I’m constantly (and unsuccessfully) trying to prove to myself and others that I’m not crazy. It’s a fine tightrope walk: behaving uber responsibly 80% of the time, and then totally bonkers the other 20%. This is an improvement, years ago it could have been 50/50. I haven’t had a boyfriend over the last 20 years that hasn’t got a warning from someone ahead of time. Some, if questioned, might even put the crazy quotient higher, but I choose to avoid those people whenever possible.
So I am always thrilled when I meet someone else who is walking that same razor’s edge. We recognize each other immediately and either have some kind of major blowout and then become friends later on, or simply immediately bond over mutual stories of retardation.
My friend S told me one such story today, which I felt I must share.
I have to preface this by saying that she is in program and has been sober for some time now. I didn’t know her when she was using but she says she was a crazed dilettante cokehead. Now she is sort of trying to decide whether she’s straight or gay while working her ass off in the world of styling and regaling the lucky few with her wonderful sense of humor.
S–: So I have a great story for you, you’re going to love this.
Me: Fabulous, bring it on.
S–: So my ex-boyfriend calls me at midnight last night, DRUNK. He’s slurring, he sounds like an idiot. I say, “Why do you call a sober person when you’re drunk? You know I’m going to ruin it for you.” And he says, “You been fooling around with any girls lately?”
Me: So he’s jealous?
S–: I don’t know. So I say, “Maybe, what’s it to you?” And he tells me that he ran into this guy we both know, that I don’t know all that well, and the guy told him he’s seen me all over town making out with women and that I’m a big dyke now.”
Me: So what?
S–: Well, I’m like, who is this guy to be talking about my personal life? What business is it of his? And my ex is harassing me about it, all wasted, and I’m like fuck you, I’ll do what I want. And I hang up the phone, and I’m PISSED.
Me: Uh oh.
S–: Yeah! So this morning, I’m in the street, I’m carrying a hundred bags and trying to deal with work and I can barely walk, but I still call the guy.
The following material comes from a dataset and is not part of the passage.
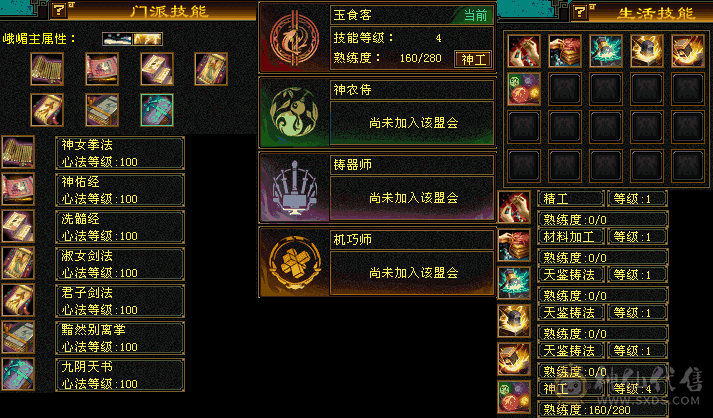Select the 洗髓经 skill entry
Viewport: 713px width, 418px height.
(x=120, y=227)
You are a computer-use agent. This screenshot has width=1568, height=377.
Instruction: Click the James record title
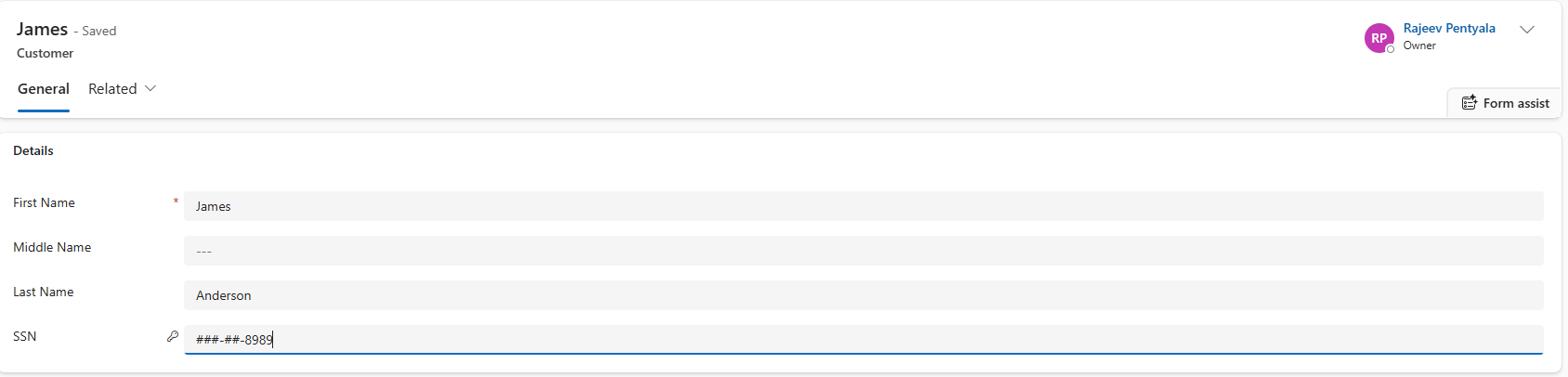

Me: Your ex or the other one?
S–: The other one.
Me: So what did you say?
S–: I start screaming at him: “How dare you talk about me like that, you don’t know what my life is about you nosy asshole, why am I getting calls in the middle of the night from my wasted ex because of your big fat mouth, on and on and on and ON.” I just GO OFF.
Me: Oh my God, you did not! So what was his response?
S–: I barely let him talk. He started to say he didn’t know what I was talking about, that he thinks I’m great, he would never do that, whatever, and I just hung up on him.
Me: Wow. Bitch!
S–: Shut up! So I’m all fired up and I call my ex, and I say, “I gave your fucking friend a piece of my mind, that fucker.” And my ex says, “You IDIOT. He didn’t say anything to me, I never talked to him, you dumb, crazy bitch. I was just fishing for information!”
Me: Ruh Roh.
S–: TOTALLY! Now I’m mortified. MORTIFIED. Do you understand? Now I’m not just the crazy cokehead, instead I’m the crazy was-a-cokehead dyke who stands on the street screaming at people over the phone about shit that doesn’t exist!
Me: Did you call the guy back and apologize?
S–(flopping back in her chair and sighing): I sent him a text. I can’t deal, I’m so embarrassed.
Me: I always send emails the next day. Like, “Oopsy, sorry I was a total asshole/almost broke your hand/threw that drink/had a giant tantrum over nothing/whatever last night. Friendsies?”
S–: Does that work?
Me: Nah. They just say it’s cool so they don’t have to deal with me. They still hate me.
S–: Agh, horrible. Well, I love you.
Me: I love you too, you crazy fucking bitch.